Exercise requirements: When you retype the data, keep every line exactly as it appears.

Input data:
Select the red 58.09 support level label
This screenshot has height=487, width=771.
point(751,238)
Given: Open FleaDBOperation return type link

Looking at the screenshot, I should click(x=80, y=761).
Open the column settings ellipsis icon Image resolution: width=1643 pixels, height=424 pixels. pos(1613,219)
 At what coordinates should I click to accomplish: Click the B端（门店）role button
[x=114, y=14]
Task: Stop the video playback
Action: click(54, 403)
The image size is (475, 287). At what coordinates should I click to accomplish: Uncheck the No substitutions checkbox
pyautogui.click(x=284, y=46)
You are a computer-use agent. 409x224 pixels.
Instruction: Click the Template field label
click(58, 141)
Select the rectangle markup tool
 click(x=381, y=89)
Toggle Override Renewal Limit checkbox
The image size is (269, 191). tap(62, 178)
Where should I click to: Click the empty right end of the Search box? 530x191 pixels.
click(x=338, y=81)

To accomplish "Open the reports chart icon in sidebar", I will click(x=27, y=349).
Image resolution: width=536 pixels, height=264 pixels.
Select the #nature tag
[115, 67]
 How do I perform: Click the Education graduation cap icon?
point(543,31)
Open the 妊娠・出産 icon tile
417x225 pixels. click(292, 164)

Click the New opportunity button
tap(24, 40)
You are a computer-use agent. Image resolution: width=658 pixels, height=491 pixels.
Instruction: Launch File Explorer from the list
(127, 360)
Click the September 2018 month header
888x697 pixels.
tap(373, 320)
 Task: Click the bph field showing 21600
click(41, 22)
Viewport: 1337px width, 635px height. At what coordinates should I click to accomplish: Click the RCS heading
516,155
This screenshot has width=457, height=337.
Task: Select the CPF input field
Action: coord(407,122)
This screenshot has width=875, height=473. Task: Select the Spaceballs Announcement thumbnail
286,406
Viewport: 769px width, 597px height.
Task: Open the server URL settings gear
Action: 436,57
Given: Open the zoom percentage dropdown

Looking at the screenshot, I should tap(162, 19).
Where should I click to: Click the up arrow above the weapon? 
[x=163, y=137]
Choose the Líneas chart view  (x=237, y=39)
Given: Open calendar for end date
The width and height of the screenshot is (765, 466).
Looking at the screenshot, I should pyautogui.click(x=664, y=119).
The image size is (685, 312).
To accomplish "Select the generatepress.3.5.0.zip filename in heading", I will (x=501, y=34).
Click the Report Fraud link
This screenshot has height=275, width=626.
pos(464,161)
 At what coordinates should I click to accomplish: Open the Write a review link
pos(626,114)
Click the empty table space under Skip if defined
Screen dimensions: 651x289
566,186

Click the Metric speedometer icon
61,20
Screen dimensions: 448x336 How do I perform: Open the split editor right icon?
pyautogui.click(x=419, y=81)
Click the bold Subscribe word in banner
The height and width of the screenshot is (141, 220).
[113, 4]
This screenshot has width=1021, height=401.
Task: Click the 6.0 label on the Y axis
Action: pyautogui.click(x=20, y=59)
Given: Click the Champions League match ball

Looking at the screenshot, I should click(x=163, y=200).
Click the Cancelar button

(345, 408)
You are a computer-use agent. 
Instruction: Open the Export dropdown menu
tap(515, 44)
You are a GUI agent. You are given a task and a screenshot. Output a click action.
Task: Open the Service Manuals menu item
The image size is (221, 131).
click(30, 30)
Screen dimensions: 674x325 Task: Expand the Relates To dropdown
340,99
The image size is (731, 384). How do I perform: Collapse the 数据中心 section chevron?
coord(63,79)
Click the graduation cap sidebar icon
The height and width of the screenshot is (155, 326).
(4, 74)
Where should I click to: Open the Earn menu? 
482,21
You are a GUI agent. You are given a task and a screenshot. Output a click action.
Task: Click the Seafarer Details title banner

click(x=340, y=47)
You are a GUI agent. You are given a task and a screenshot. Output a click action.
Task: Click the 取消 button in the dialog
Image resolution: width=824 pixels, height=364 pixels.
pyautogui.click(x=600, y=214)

Exercise response:
Select the red 58.09 support level label
This screenshot has height=487, width=771.
point(751,238)
Given: Open FleaDBOperation return type link

Looking at the screenshot, I should click(x=80, y=761).
Open the column settings ellipsis icon Image resolution: width=1643 pixels, height=424 pixels. pos(1613,219)
 At what coordinates should I click to accomplish: Click the B端（门店）role button
[x=114, y=14]
Task: Stop the video playback
Action: click(54, 403)
The image size is (475, 287). At what coordinates should I click to accomplish: Uncheck the No substitutions checkbox
pyautogui.click(x=284, y=46)
You are a computer-use agent. 409x224 pixels.
Instruction: Click the Template field label
click(58, 141)
Select the rectangle markup tool
 click(x=381, y=89)
Toggle Override Renewal Limit checkbox
The image size is (269, 191). tap(62, 178)
Where should I click to: Click the empty right end of the Search box? 530x191 pixels.
click(x=338, y=81)

To accomplish "Open the reports chart icon in sidebar", I will click(x=27, y=349).
Image resolution: width=536 pixels, height=264 pixels.
Select the #nature tag
[115, 67]
 How do I perform: Click the Education graduation cap icon?
point(543,31)
Open the 妊娠・出産 icon tile
417x225 pixels. click(292, 164)

Click the New opportunity button
tap(24, 40)
You are a computer-use agent. Image resolution: width=658 pixels, height=491 pixels.
Instruction: Launch File Explorer from the list
(127, 360)
Click the September 2018 month header
888x697 pixels.
tap(373, 320)
 Task: Click the bph field showing 21600
click(41, 22)
Viewport: 1337px width, 635px height. At what coordinates should I click to accomplish: Click the RCS heading
516,155
This screenshot has width=457, height=337.
Task: Select the CPF input field
Action: coord(407,122)
This screenshot has width=875, height=473. Task: Select the Spaceballs Announcement thumbnail
286,406
Viewport: 769px width, 597px height.
Task: Open the server URL settings gear
Action: 436,57
Given: Open the zoom percentage dropdown

Looking at the screenshot, I should tap(162, 19).
Where should I click to: Click the up arrow above the weapon? 
[x=163, y=137]
Choose the Líneas chart view  (x=237, y=39)
Given: Open calendar for end date
The width and height of the screenshot is (765, 466).
Looking at the screenshot, I should pyautogui.click(x=664, y=119).
The image size is (685, 312).
To accomplish "Select the generatepress.3.5.0.zip filename in heading", I will (x=501, y=34).
Click the Report Fraud link
This screenshot has height=275, width=626.
pos(464,161)
 At what coordinates should I click to accomplish: Open the Write a review link
pos(626,114)
Click the empty table space under Skip if defined
Screen dimensions: 651x289
566,186

Click the Metric speedometer icon
61,20
Screen dimensions: 448x336 How do I perform: Open the split editor right icon?
pyautogui.click(x=419, y=81)
Click the bold Subscribe word in banner
The height and width of the screenshot is (141, 220).
[113, 4]
This screenshot has width=1021, height=401.
Task: Click the 6.0 label on the Y axis
Action: pyautogui.click(x=20, y=59)
Given: Click the Champions League match ball

Looking at the screenshot, I should click(x=163, y=200).
Click the Cancelar button

(345, 408)
You are a computer-use agent. 
Instruction: Open the Export dropdown menu
tap(515, 44)
You are a GUI agent. You are given a task and a screenshot. Output a click action.
Task: Open the Service Manuals menu item
The image size is (221, 131).
click(30, 30)
Screen dimensions: 674x325 Task: Expand the Relates To dropdown
340,99
The image size is (731, 384). How do I perform: Collapse the 数据中心 section chevron?
coord(63,79)
Click the graduation cap sidebar icon
The height and width of the screenshot is (155, 326).
(4, 74)
Where should I click to: Open the Earn menu? 
482,21
You are a GUI agent. You are given a task and a screenshot. Output a click action.
Task: Click the Seafarer Details title banner

click(x=340, y=47)
You are a GUI agent. You are given a task and a screenshot. Output a click action.
Task: Click the 取消 button in the dialog
Image resolution: width=824 pixels, height=364 pixels.
pyautogui.click(x=600, y=214)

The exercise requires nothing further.